Wowza!!!!!!!!!!!!

Published September 20, 2014 by kitkat3333

I am a sleep-deprived, irritable, dazed bitch! It might have something to do with having 6 week old twin boys and a diva- toddler who is 2.5 years old and think she knows shit.  I am not an avid Facebook user and I can tell you why.  Every time I peruse people’s FB posts they say dumb shit like “My sweetie is the most wonderful man” or “Motherhood is the best job in the world!”

Like hell it is?!!! Are you serious? If my 2.5 year old tells me “no” one more time! Why do people feel the need to project the image of fantasy fiction? Sometimes relationships are wonderful, often times they are shitty.  Parenthood can be amazing, sometimes it’s excruciating.  Why can’t we speak the truth?

I decided to write a Blog for myself.  A truth-telling blog that let’s all my shit hang out there because let’s face it, this shit is absolutely crazy.  I have called it “uvegot2bekidding” because, as one of the twins projectile shit all over me at 3 in the morning, I thought to myself, “Are you fucking kidding me right now?: and so many of my current experience beg this very caustic question.

Let me provide some context here.  I am a middle-aged Black chick who simply died to be a wife and mom in addition to my many professional roles.  In my mid-30s I actively despaired that I had not yet met the right guy (met him now, married him….sometimes want to kill him too!) and my bio clock was CLANGING loudly in my ears.  I kept thinking how glorious life would be if I could just meet the right guy, marry him, and have kids.  Funny how I told myself the same bullshit to get through college, graduate school, and just about every other stressful and painful experience.  You think I would know that I was LYING to myself by now. WTF – K! (I will refer to myself as K as I talk to myself often).

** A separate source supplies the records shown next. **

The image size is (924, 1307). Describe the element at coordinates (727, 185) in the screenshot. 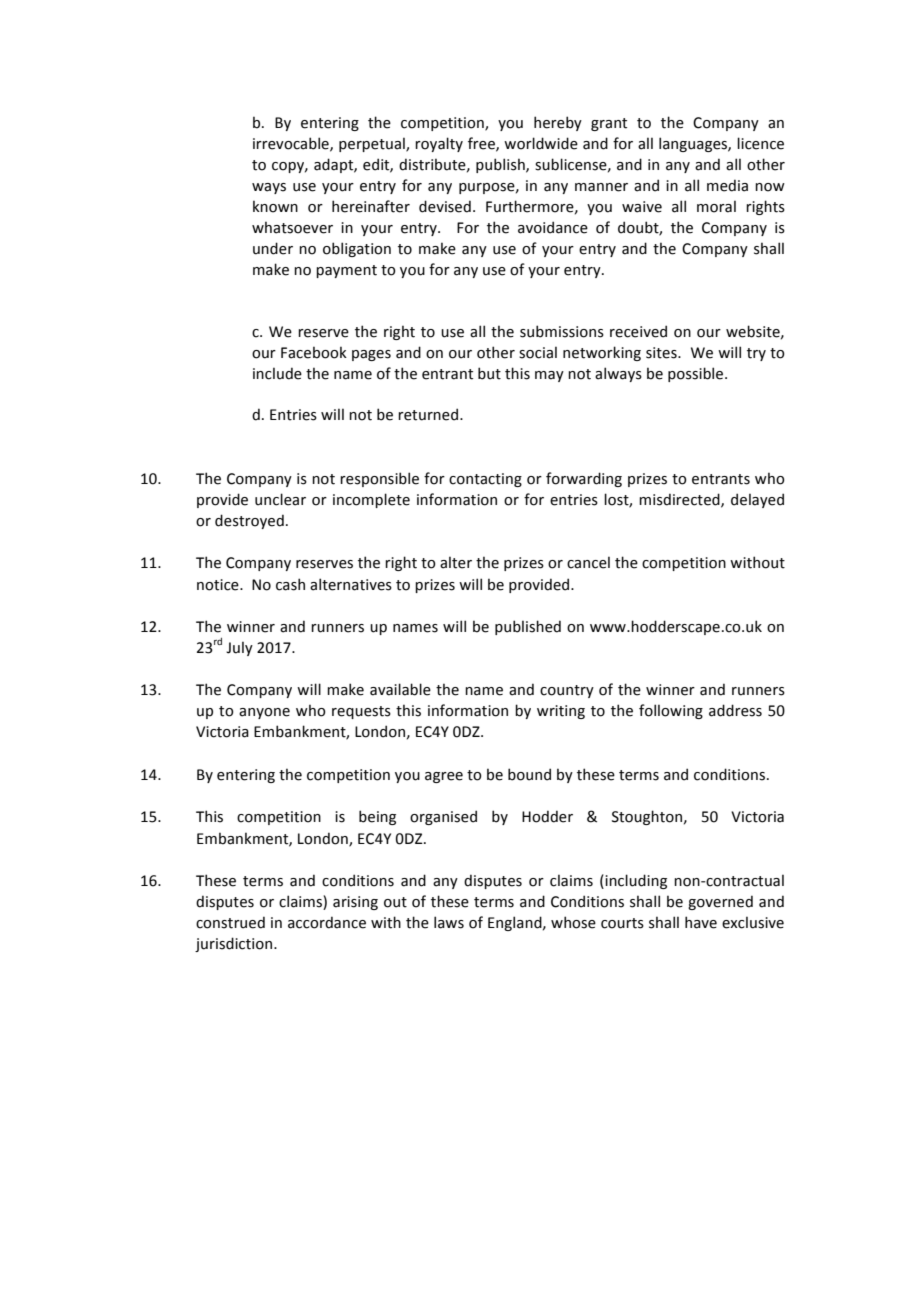

I see `media` at that location.
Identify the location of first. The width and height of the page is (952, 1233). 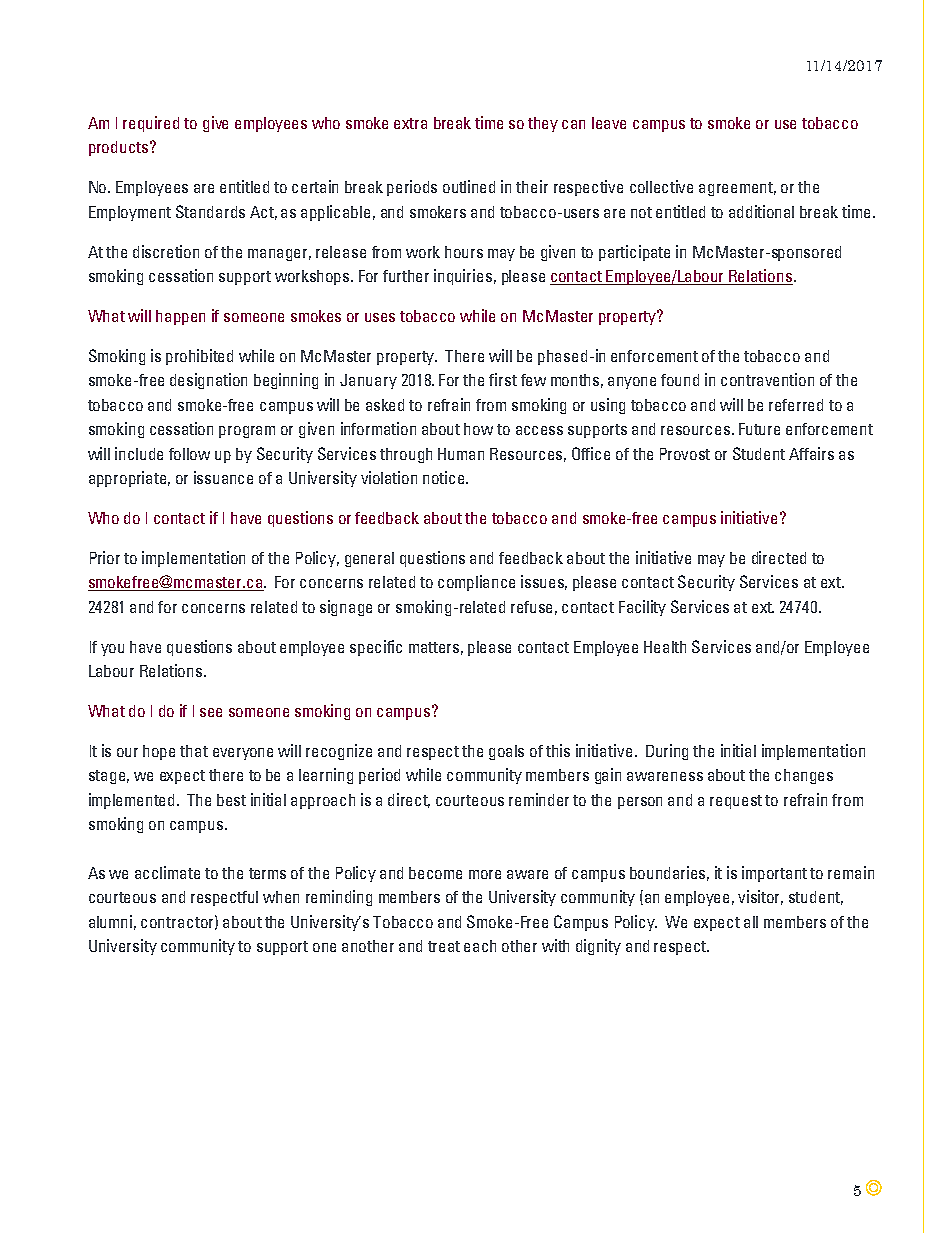
(503, 379).
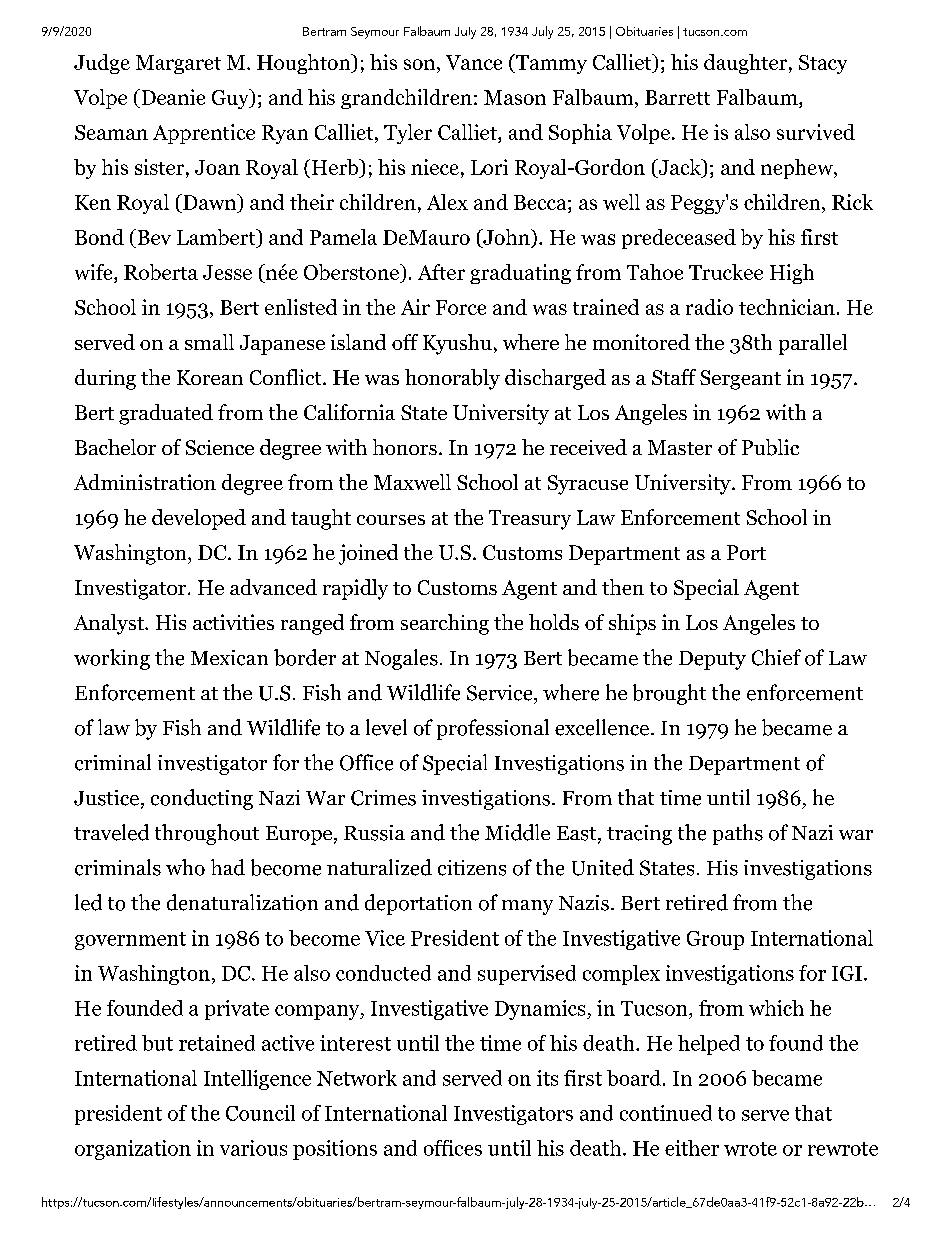 Image resolution: width=952 pixels, height=1233 pixels. What do you see at coordinates (547, 1078) in the document?
I see `its` at bounding box center [547, 1078].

The “right guy” was from another country.  In 6 short years, we met, got him to the US, he got a job in another state, we got married, got him a job in the same city I was, and then began our painful journey of infertility and correlated relationships issues as we learned how to be a couple in the midst of painful, crazy-ass shit.  We are still working on this and sometimes it ain’t pretty.

In our journey, we have had 9 pregnancies (multiple miscarriages) and we now have 3 kids.  Infertility absolutely sucked and somehow you convince yourself that getting to the other side (after you have the glorious child/children), means “happily ever after.”  We have 3 healthy kids which is an amazing blessing but I ain’t met happily ever after yet.  That bitch is elusive as hell and if I ever meet her, I am actually going to kick her ass for being mythical fiction.  I guess what exists is fulfillment through the struggle? BULLSHIT!

What’s my point here? No one can really tell us shit.  We want the things we want regardless of reason or logic. Our dreams and heart’s desires won’t be quieted through logic or reason and we often have to follow our dreams because they will not let us be still.  As for my own dream of being a mom, I often ask myself besides some crazy-ass biological drive to reproduce, who would do this  shit? Extreme sleep deprivation, complete denial of your own needs, smart ass toddlers who have only been on earth for 2.5 years giving you their opinion on shit and then making rude ass demands (mamma get me some water…WHAT?!?) – who would knowingly sign on for such foolishness? Yet, I signed on the dotted line and pushed people out of the way to be as far ahead in line as I could be.

So, if it’s not about happily ever after, WTF is it about? I guess I’ll let you know when I figure the shit out.